Admittedly, this might seem a strange question at first. In an industry where males greatly outnumber their female counterparts, it is only natural that brochures would be presented from the male viewpoint. From a male perspective, the artistic design of a brochure is often thought to be the key to sales, yet there are hundreds of brochures out there that don’t actually sell the product. While artistic design is important, it must be tailored to the end customer; yet there is little evidence that manufacturers know who they are selling to. Why design a brochure for men, when the key decision maker is often female?
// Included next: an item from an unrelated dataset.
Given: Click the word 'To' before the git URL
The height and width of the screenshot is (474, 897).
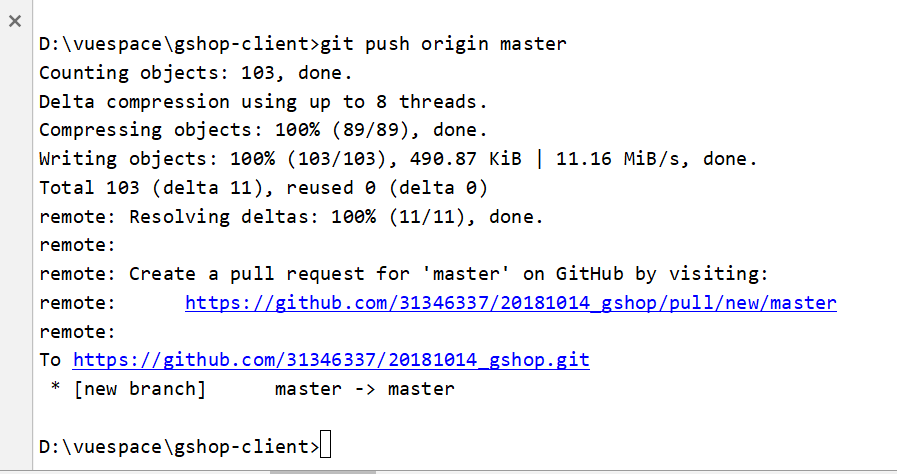Looking at the screenshot, I should (50, 360).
With our latest brochure I decided to try to ignore the examples of the past, to ignore the standard A4 glossy brochure and start afresh to see if a brochure could be produced that was solely designed to attract the fairer sex. In order to design an effective brochure, you have to imagine how women would approach the process of purchasing a bathroom.
Inspire with imagery
In recent years the “lKEA effect” of inspiration through the lifestyle shot has found its way into our brochures, and while this is a good thing for sales in general, as an industry we fail to understand the reason for this. Ultimately, we feel it is to show off what we offer and as a result products become lost within a sea of surrounding alternate sizes or colours.
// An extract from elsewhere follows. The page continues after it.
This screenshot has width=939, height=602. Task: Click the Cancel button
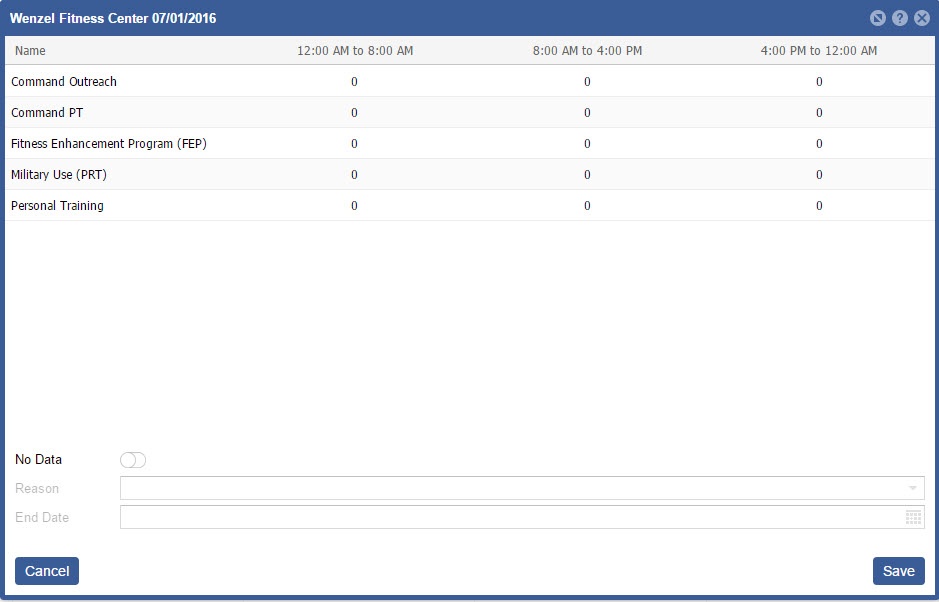coord(47,571)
Lifestyle shots should be used to inspire. Men can be inspired to buy a bathroom, but if they can’t afford it they could equally be inspired to buy a cheaper: completely different one, Yet with a woman, the entire future purchase is guided by that initial flash of inspiration. lf they cannot afford the original bathroom, they will seek to replicate it at a lower cost. This is illustrated perfectly by the alternate approaches men and women take to the normal weekly shop.
Different purchasing patterns
When shopping for groceries, a man starts at the front door with vegetables, finishing the shop at the back of the store in the wine section. This is a logical process, usually involving matching product choices to a budget wholly inspired by the need to eat. But a woman, although having the same ultimate goal to eat for a week, shops completely differently.
When women shop for food, they shop with meals in mind, generally inspired by magazines or TV programs. She will spend the most on the main ingredients of each meal, and compromise on the supporting bits in order to be able to afford it. It is also important to note that as a result of focusing on meals, women often miss the little things like snacks; they essentially get distracted by achieving the end meals they have already decided upon. Men shop to solve a problem. Give them a budget and they will most likely fit the task to the budget. Relate this to bathrooms, and if men are spending £10k on a bathroom they will most likely spread that evenly around the room. Women on the other hand, will shop with an end idea inspired by a home magazine in mind, picking one or two products they like, for example a shower or a bath, and then allocate the remaining budget across the rest of the room.
Ignore the plumber
It is therefore ourjob as manufacturers to inspire women with our brochures from the outset, to establish our products as the focal point of their bathroom. If we do this, they will build their bathroom around us. The key to a decent brochure is not to inform the plumber but to inspire every woman. Remove all the useless product variant shots, put in the nice quote, evoke those flashes of inspiration and a woman will compromise on everyone elses’ product to get yours.